(Record extracts Opens)

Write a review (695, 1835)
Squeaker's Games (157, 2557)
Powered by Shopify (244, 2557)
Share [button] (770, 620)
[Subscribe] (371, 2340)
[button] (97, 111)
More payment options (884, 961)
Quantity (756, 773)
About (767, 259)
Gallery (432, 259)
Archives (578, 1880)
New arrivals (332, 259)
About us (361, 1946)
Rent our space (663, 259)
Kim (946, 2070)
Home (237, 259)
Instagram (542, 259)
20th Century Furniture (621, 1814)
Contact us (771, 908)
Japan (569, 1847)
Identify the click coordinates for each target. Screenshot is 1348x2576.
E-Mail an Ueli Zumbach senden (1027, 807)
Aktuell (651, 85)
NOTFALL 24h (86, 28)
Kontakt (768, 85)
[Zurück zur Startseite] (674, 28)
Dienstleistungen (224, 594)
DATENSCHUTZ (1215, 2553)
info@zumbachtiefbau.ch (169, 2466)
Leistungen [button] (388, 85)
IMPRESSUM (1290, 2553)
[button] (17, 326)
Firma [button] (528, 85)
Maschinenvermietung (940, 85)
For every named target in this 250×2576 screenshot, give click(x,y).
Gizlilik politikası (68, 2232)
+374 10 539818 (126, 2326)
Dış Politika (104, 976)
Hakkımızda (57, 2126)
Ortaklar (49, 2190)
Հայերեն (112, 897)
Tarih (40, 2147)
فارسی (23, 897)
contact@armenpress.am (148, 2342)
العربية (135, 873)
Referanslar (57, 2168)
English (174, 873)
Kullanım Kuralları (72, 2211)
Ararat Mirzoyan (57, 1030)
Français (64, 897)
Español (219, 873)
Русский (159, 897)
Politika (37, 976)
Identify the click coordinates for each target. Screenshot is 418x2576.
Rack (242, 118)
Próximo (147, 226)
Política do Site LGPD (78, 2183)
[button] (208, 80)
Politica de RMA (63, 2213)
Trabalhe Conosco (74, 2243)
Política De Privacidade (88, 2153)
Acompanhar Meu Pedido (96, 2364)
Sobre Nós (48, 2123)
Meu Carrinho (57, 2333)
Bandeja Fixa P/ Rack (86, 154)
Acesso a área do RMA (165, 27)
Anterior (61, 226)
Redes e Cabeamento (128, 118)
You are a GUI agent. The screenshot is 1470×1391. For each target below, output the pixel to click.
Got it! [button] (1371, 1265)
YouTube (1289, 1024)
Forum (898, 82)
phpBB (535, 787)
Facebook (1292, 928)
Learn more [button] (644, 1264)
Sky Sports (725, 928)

(Record extracts Closes)

→ **Directions for this task**
Take each line of the material that contains the word "coordinates" and list it.

→ **Answer area**
Identify the click coordinates for each target. Screenshot is 1348x2576.
Identify the click coordinates for each target. Screenshot is 418x2576.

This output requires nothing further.